Immunodetection of (a) hsp70 and (b) gp96 by natural autoantibodies. Ten µg of hsp70 or gp96 were resolved on 10% SDS–PAGE and visualized by silver staining. The same quantity was transferred on PVDF membrane and probed with monoclonal antibodies specific for each hsp. hsp70 and gp96 were also probed with a pool of four normal sera from BALB/cJ diluted at 1 : 30, followed by secondary mouse peroxidase-conjugated antibodies, specific for each of the five isotypes. Normal sera in lane D* were treated with 70 mm 2-mercaptoethanol (1 µl of 14 m 2-mercaptoethanol in 200 µl of serum) immediately before incubation, then re-probed with the anti-IgD peroxidase antibody. Titration of sera for detection of (c) hsp70, and (d) gp96. hsp70 and gp96 were immunoblotted with increasing dilution of normal sera used as first antibody, and anti-mouse IgD peroxidase used as secondary antibody. The anti-gp96 and anti-hsp70 reactivities reached saturation at 1 : 20 and 1 : 50, respectively. Immunoblots with lower dilutions are not shown.

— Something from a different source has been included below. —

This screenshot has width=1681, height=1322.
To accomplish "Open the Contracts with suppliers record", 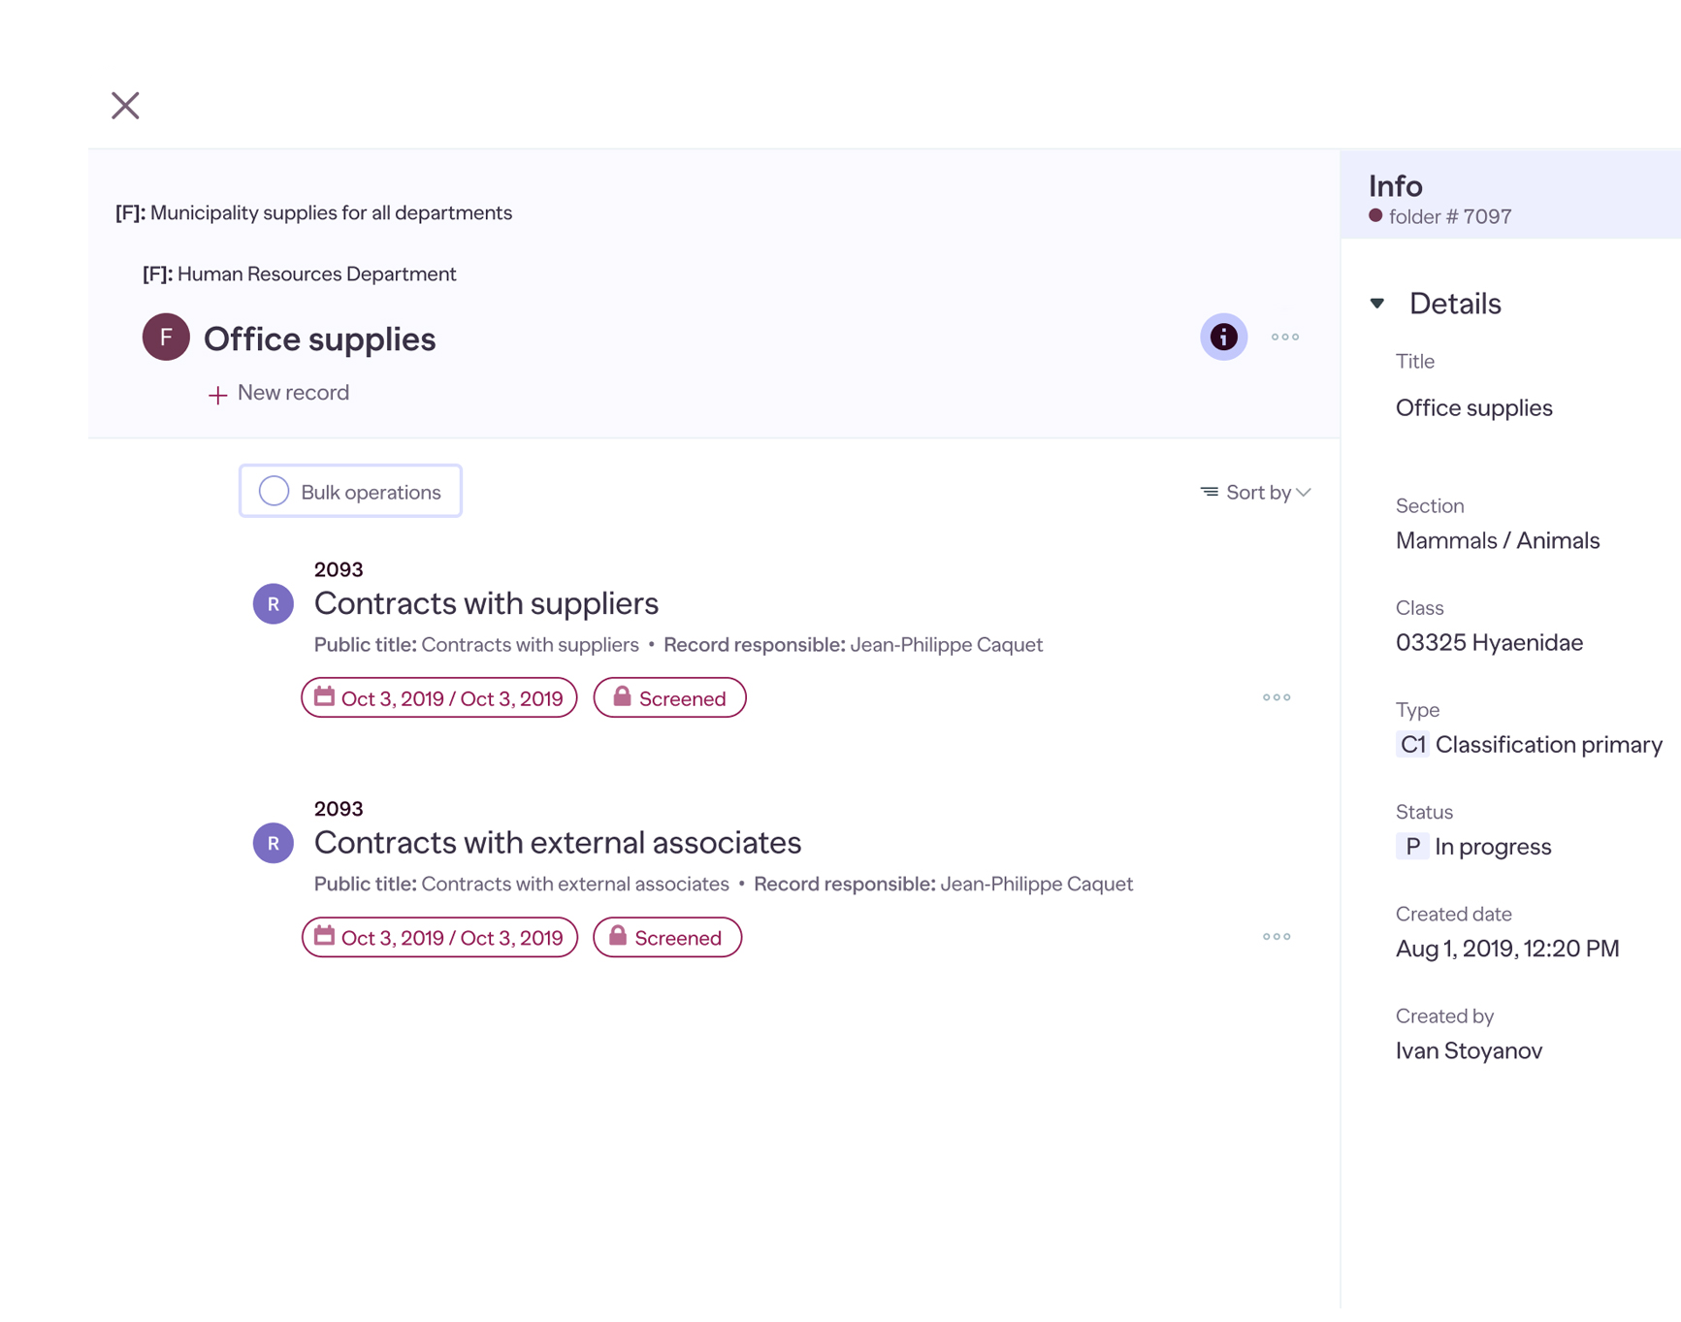I will pyautogui.click(x=486, y=603).
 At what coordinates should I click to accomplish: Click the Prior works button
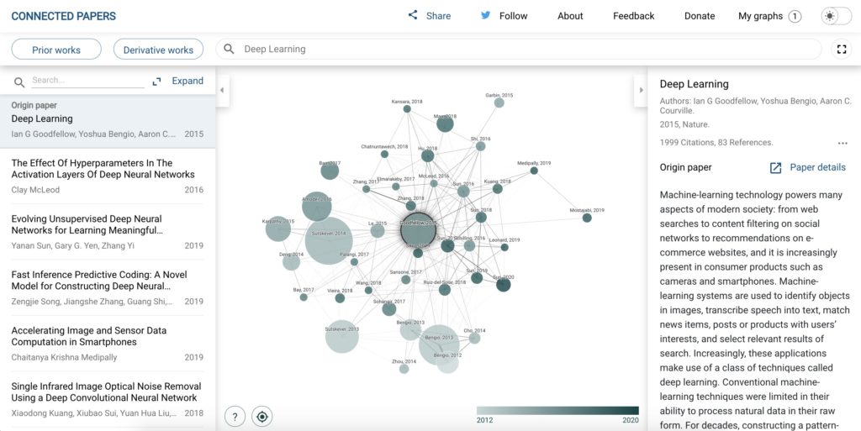point(56,50)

In order to confirm that the 70 000 MW and the 96 000 MW bands detected by immunoblotting with normal sera are indeed hsp70 and gp96, respectively, and not contaminating proteins of indistinguishable sizes, the purified preparations were depleted of hsp70 or gp96 using specific affinity columns and the unbound materials probed with the antibodies. Figure 2(a) shows that the starting purified 70 000 MW material is strongly positive for hsp70, as judged by its reactivity with monoclonal anti-mouse hsp70 antibody and is depleted of it almost entirely after passage through an immunoaffinity column. When these blots are probed with the normal BALB/cJ sera, it is observed that while the starting material is strongly positive for hsp70, no anti-hsp70 IgD reactivity is detected in the immunodepleted material. Anti-hsp70 IgM reactivity of normal sera is also lost after immunodepletion (data not shown). Similar studies were carried out with gp96 and it is observed that while the starting material is strongly positive for gp96, gp96-depleted preparations are not detected by anti-gp96 IgD reactivity of normal sera (Fig. 2b).
Figure 2.
Affinity depletion of preparations containing (a) hsp70 and (b) gp96. High-pressure liquid chromatography fractions, positive for hsp70 after purification were applied on an anti-hsp70 immuno-affinity agarose column. The unbound material (depleted) as well as the hsp70 purification before depletion (control) were immunoblotted for the presence of hsp70 with a monoclonal anti-hsp70 antibody or with a pool of four normal sera diluted 1 : 50 followed by the mouse anti-IgD peroxidase. The sample containing gp96 was depleted following the same procedure than for hsp70, and blotted with anti-gp96 monoclonal antibody or with a pool of sera from three normal mice diluted at 1 : 30 followed by the mouse anti-IgD peroxidase.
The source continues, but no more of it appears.